What are Shin Splints? An Athlete's Guide to Recovery
In the world of endurance sports, few things are as frustrating as a nagging pain along the front of your lower leg. Commonly known as shin splints, or Medially Tibial Stress Syndrome (MTSS) in clinical circles, this condition is a frequent hurdle for runners and triathletes alike.
As your coach, I want to ensure you understand exactly what is happening under the skin so you can manage your recovery effectively and get back to the pavement.
Identifying the Symptoms
How do you know if you are dealing with shin splints rather than a more serious stress fracture? Typically, shin splints present as:
- Dull, aching pain along the inner part of the shin bone (tibia).
- Pain that develops during exercise but may linger afterwards.
- Tenderness or soreness when pressing on the soft tissue beside the bone.
- Mild swelling in the lower leg area.
If the pain is sharp, localised to one specific point on the bone, or persists even while resting, it is vital to seek a professional diagnosis to rule out a stress fracture.
Why Do Shin Splints Happen?
Shin splints are essentially an 'overuse' injury. They occur when the muscle and bone tissue (periosteum) around the tibia become overworked by repetitive activity. Common culprits include:
- Sudden Increases in Volume: Ramping up your weekly kilometres too quickly.

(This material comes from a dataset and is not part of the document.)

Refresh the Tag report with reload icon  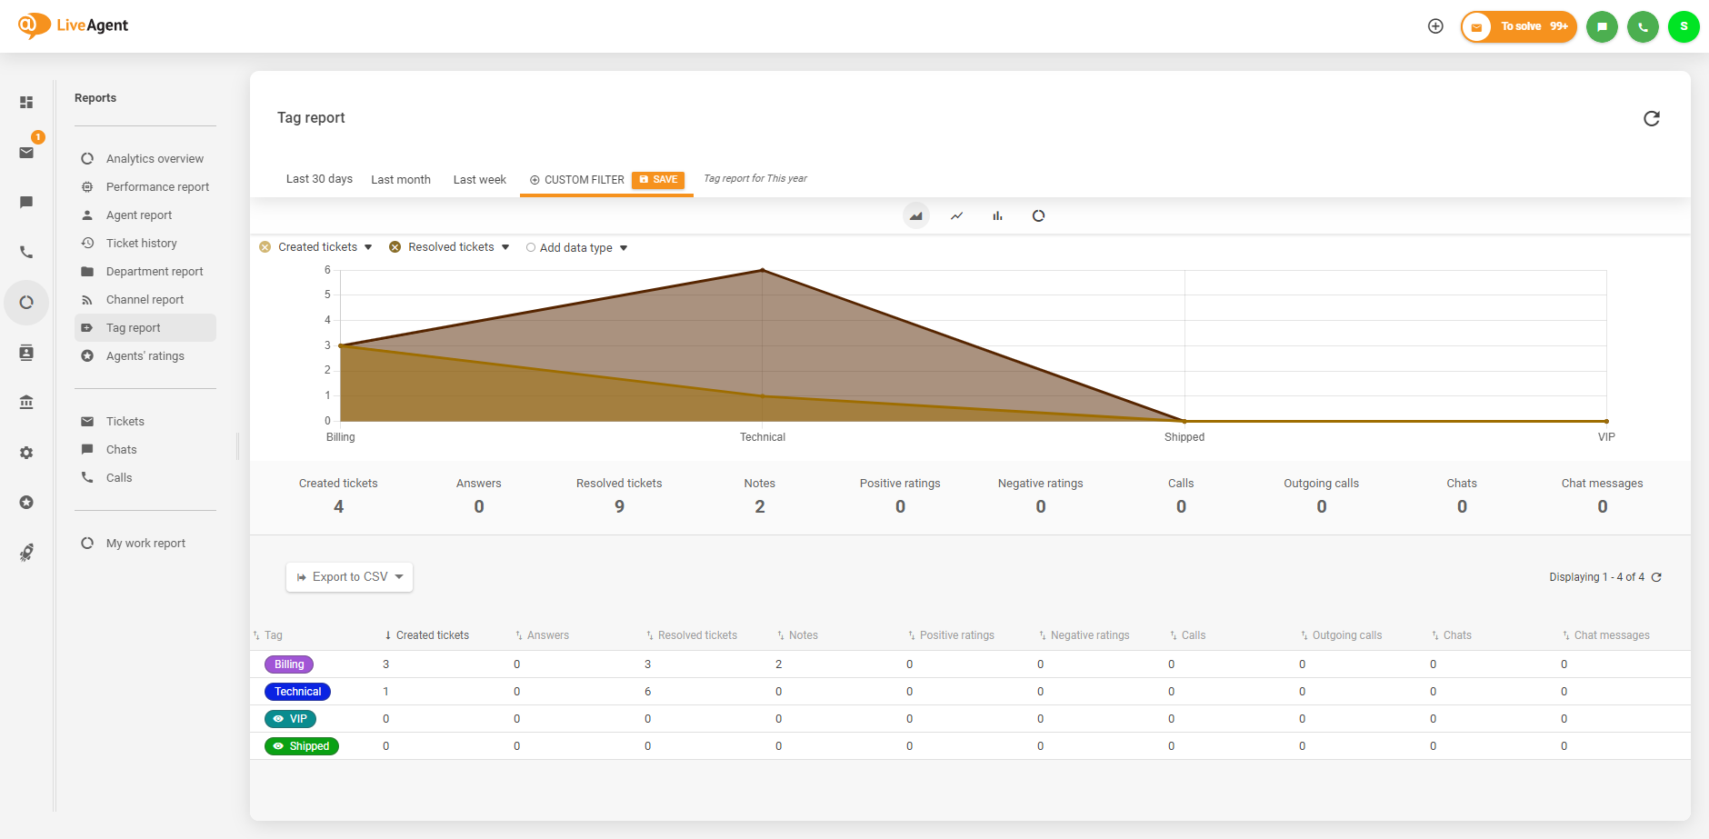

- Inappropriate Footwear: Running in worn-out trainers or shoes that do not suit your gait.
- Hard Surfaces: Training exclusively on concrete or asphalt without adequate recovery.

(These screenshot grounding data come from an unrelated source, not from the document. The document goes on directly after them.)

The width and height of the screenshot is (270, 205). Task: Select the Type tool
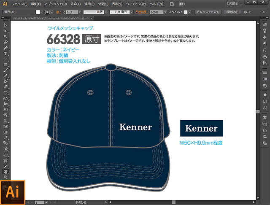click(5, 54)
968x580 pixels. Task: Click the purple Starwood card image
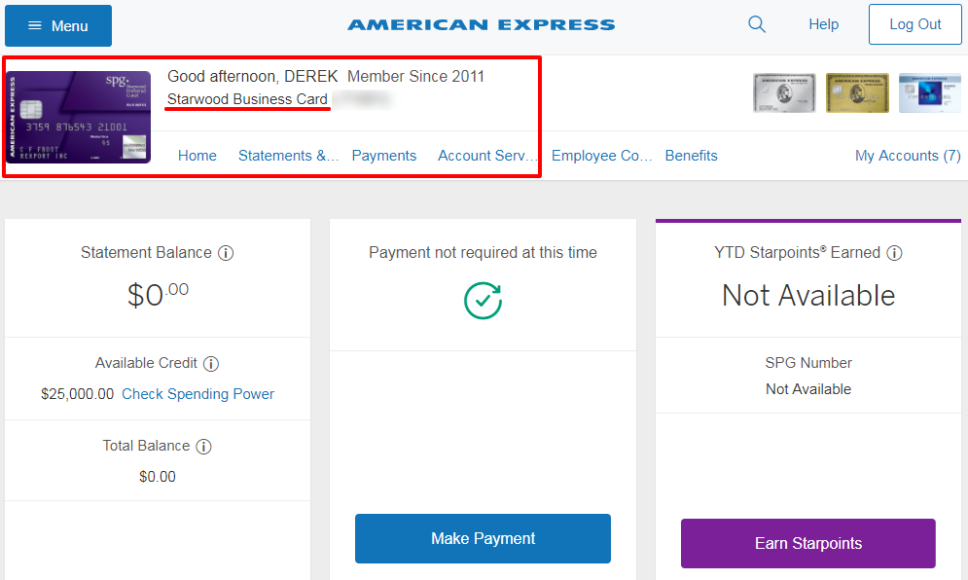click(x=79, y=118)
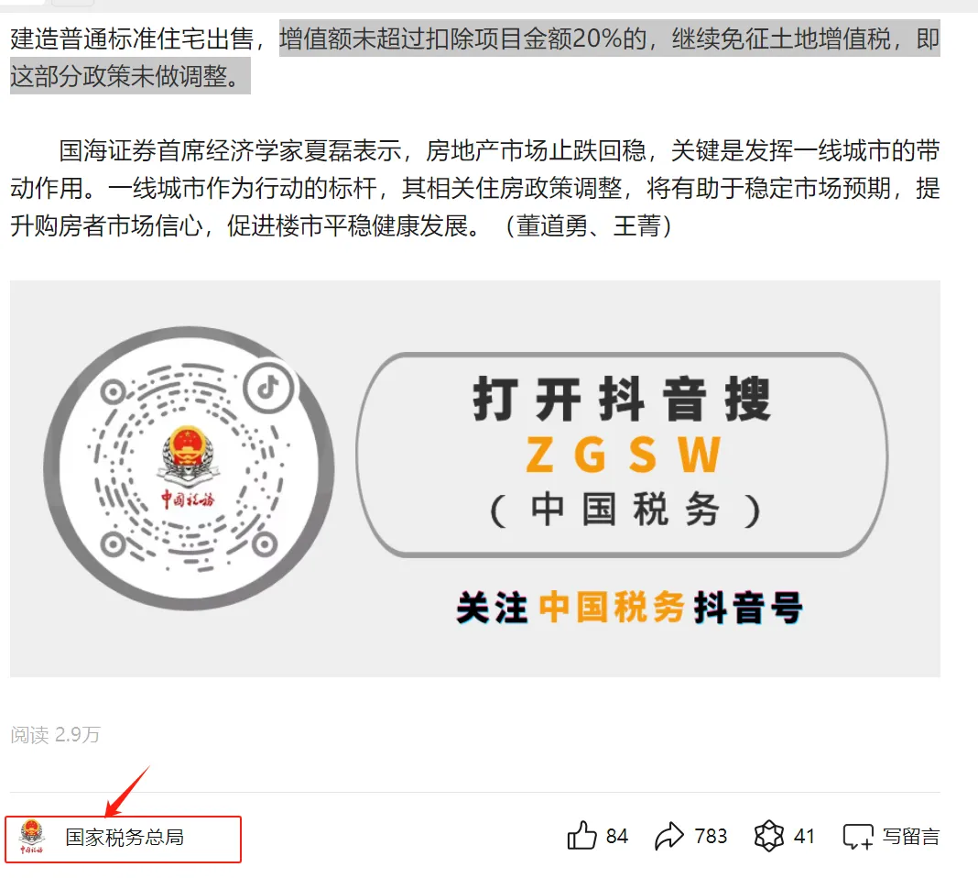Screen dimensions: 978x878
Task: Click the flower-shaped recommend icon
Action: pos(768,836)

- Biomechanical Issues: Overpronation or flat feet can put extra strain on the lower leg muscles.
Treatment and Recovery Strategies
When the ache begins, your primary goal is to reduce inflammation and allow the tissue to knit back together. Follow these steps:
- Relative Rest: You don't necessarily need to stop moving, but you must stop the activity causing the pain. Swap running for swimming or cycling for a fortnight.
- Ice Therapy: Apply ice to the affected area for 15 minutes several times a day to manage inflammation.
- Strength Work: Focus on strengthening your calves and tibialis anterior. Simple toe raises and heel walks can work wonders.
- Gradual Return: When you return to running, use the '10% rule'—never increase your distance by more than 10% per week.
Coach Raye’s Final Word
Don't try to 'run through' the pain. Shin splints are your body’s way of saying your current training load exceeds your current structural capacity. Listen to your body, invest in a professional gait analysis, and prioritise recovery as much as you prioritise your intervals. Stay disciplined, and you'll be back at full strength in no time.